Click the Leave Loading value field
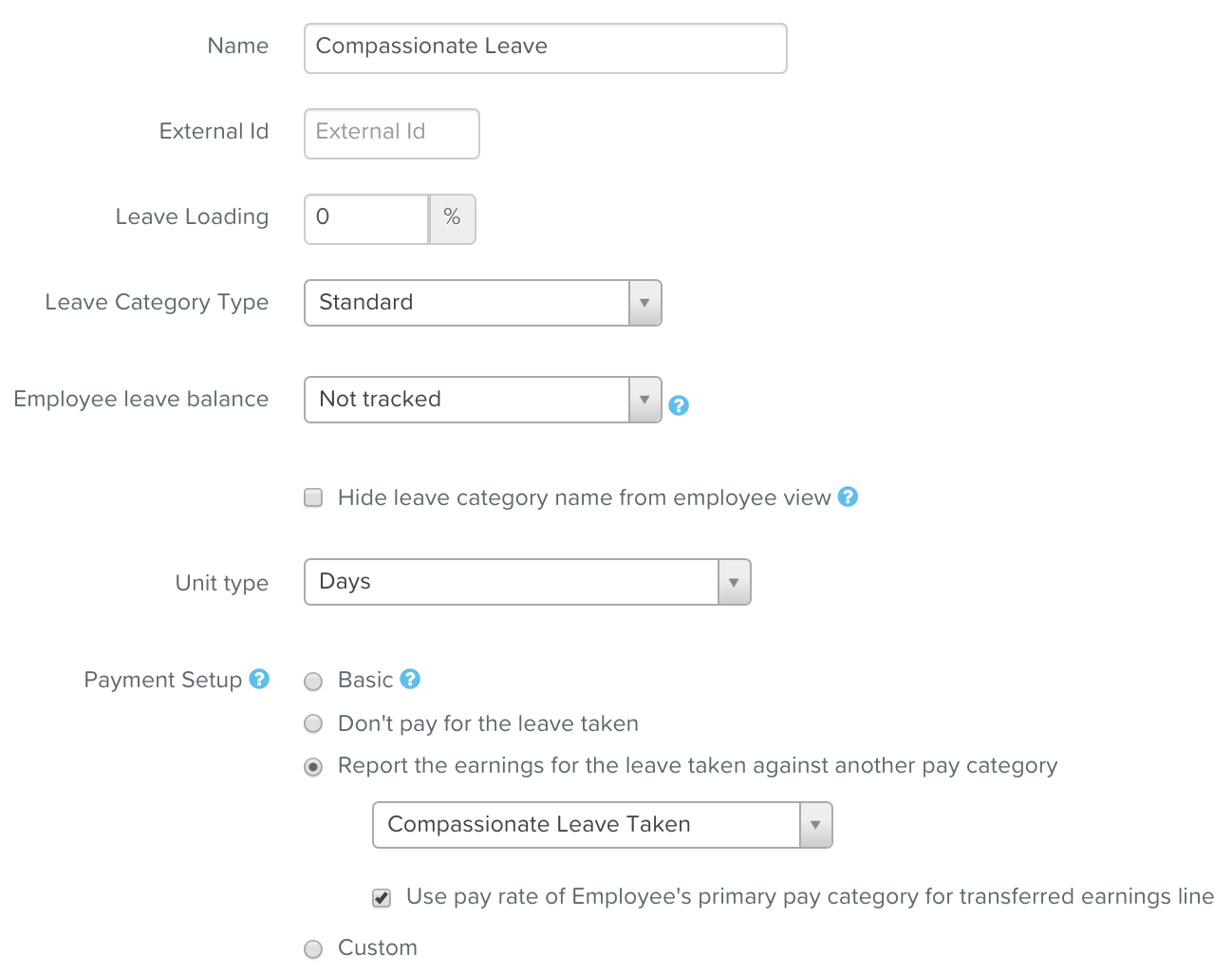 366,219
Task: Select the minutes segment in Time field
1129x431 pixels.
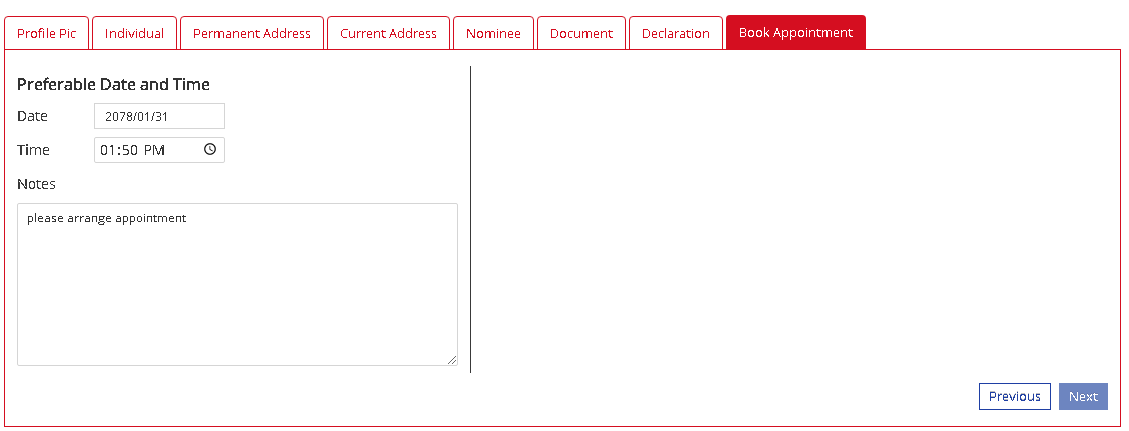Action: (x=129, y=150)
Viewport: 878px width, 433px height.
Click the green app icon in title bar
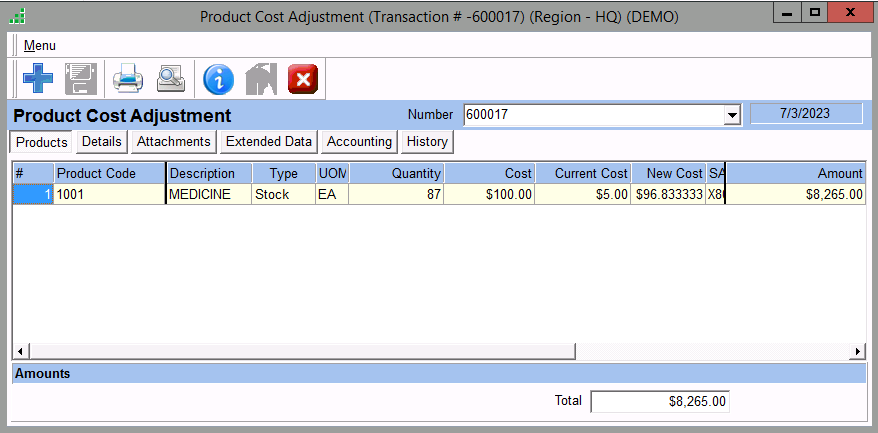point(17,16)
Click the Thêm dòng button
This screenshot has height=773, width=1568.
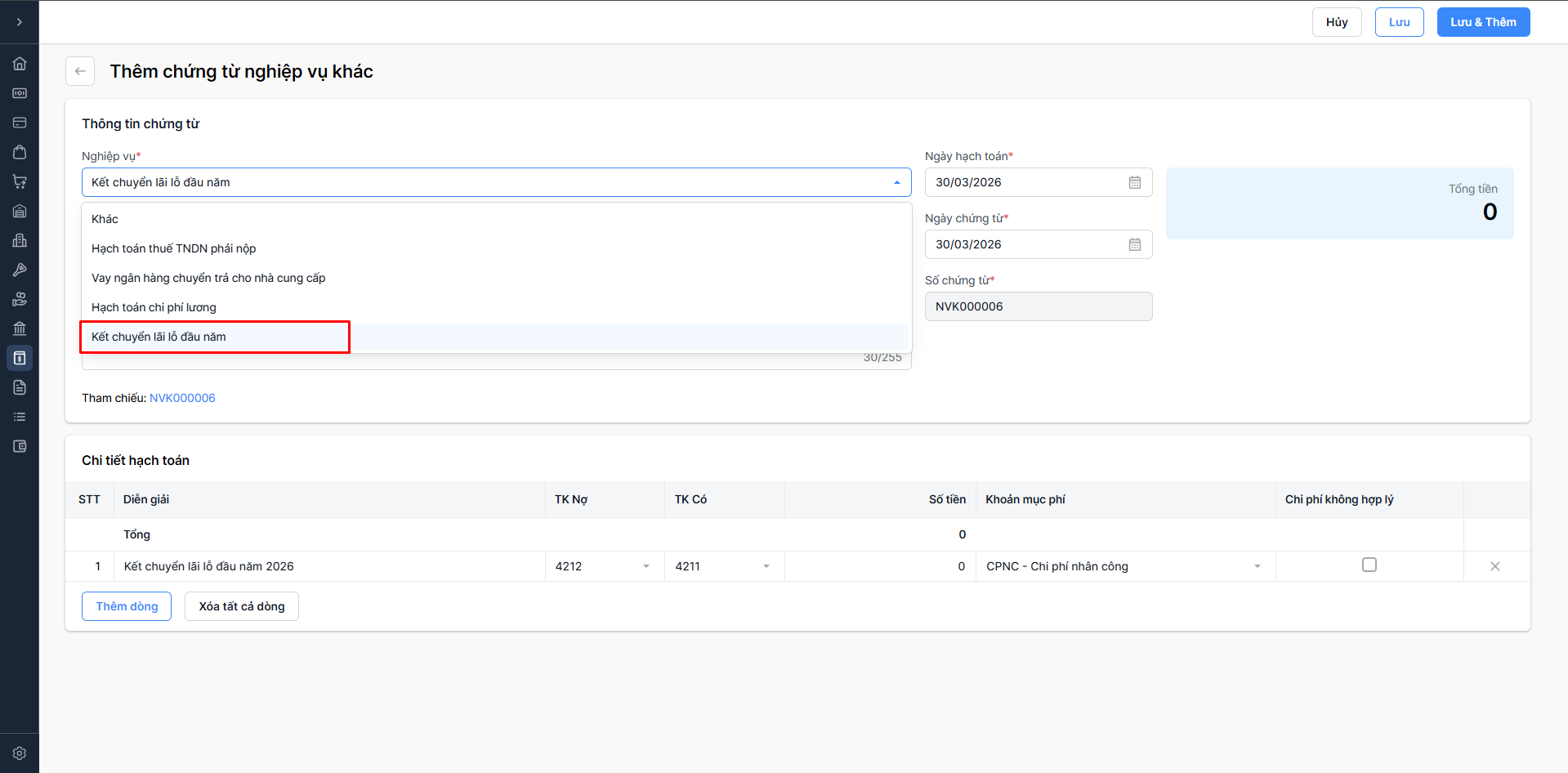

> [ACTIVITY] Reproduce the complete set of records verbatim and omit the pictures.

> [RESULT OF THIS TASK]
Click the Leave Loading value field
 366,219
Task: Select the minutes segment in Time field
1129x431 pixels.
Action: (x=129, y=150)
Viewport: 878px width, 433px height.
Click the green app icon in title bar
point(17,16)
Click the Thêm dòng button
This screenshot has height=773, width=1568.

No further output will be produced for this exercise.